Pseudorotation is a term used in chemistry and molecular physics to describe a specific type of conformational change in certain cyclic compounds, particularly in the context of five-membered rings or certain larger rings. It involves the movement of atoms within the molecule that allows the structure to rotate around a particular axis, leading to a change in the arrangement of atoms or groups attached to the ring without breaking any bonds.

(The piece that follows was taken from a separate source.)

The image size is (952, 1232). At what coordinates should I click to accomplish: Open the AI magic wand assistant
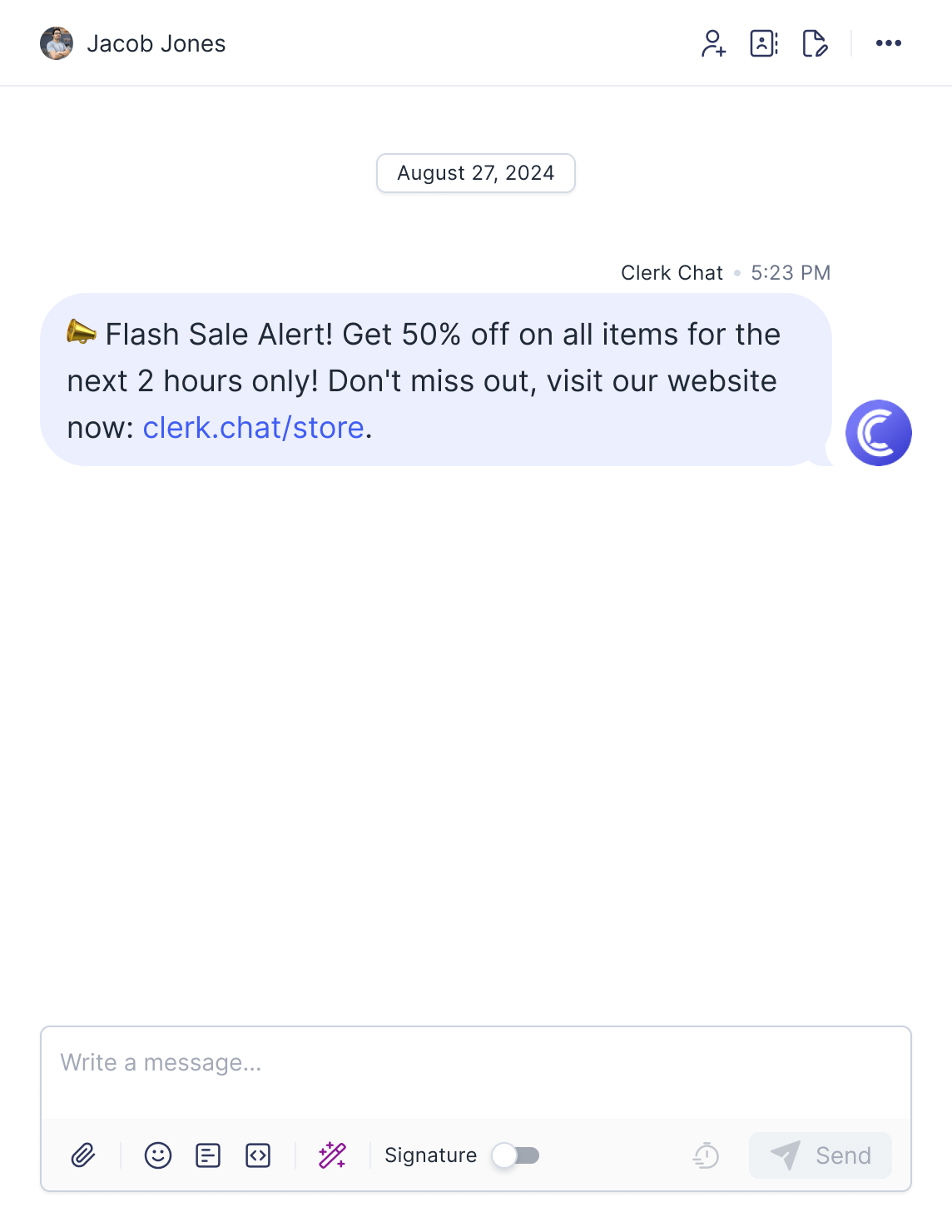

Pyramidal inversion is a phenomenon that occurs in certain molecules where the configuration of a chiral center can interconvert between two different arrangements. Specifically, this term is often used in the context of molecules that adopt a pyramidal geometry at a nitrogen or phosphorus atom. In a pyramidal structure, the central atom is bonded to three other atoms or groups in a manner that gives it a trigonal pyramidal shape, resembling a pyramid.

Racemic acid, also known as racemic tartaric acid, is a form of tartaric acid that consists of equal amounts of its two enantiomers: D-tartaric acid and L-tartaric acid. Tartaric acid is a naturally occurring organic acid that is commonly found in grapes and used in various food and beverage applications, particularly in winemaking.

The Skorokhod integral is a concept from the theory of stochastic calculus, specifically in the context of stochastic processes and integration with respect to semimartingales. It is named after the Russian mathematician R.S. Skorokhod, who made significant contributions to stochastic analysis.

The stochastic logarithm is a mathematical concept that arises in the field of stochastic calculus, specifically in the study of stochastic processes. It is used to analyze the logarithmic transformation of stochastic processes, especially when these processes are modeled as continuous-time martingales or processes with some form of randomness, such as Brownian motion. In a more formal sense, the stochastic logarithm refers to the logarithmic transformation applied to stochastic processes, particularly in the context of Itô's calculus.

The stereoelectronic effect refers to the influence of molecular geometry on electronic interactions and reactivity, particularly in the context of chemical bonding and reaction mechanisms. It describes how the spatial arrangement of atoms and the orientation of orbitals can affect the electronic properties of a molecule and, consequently, its reactivity. In essence, the stereoelectronic effect highlights the relationship between the arrangement of bonds in three-dimensional space and the electron distribution in molecular orbitals.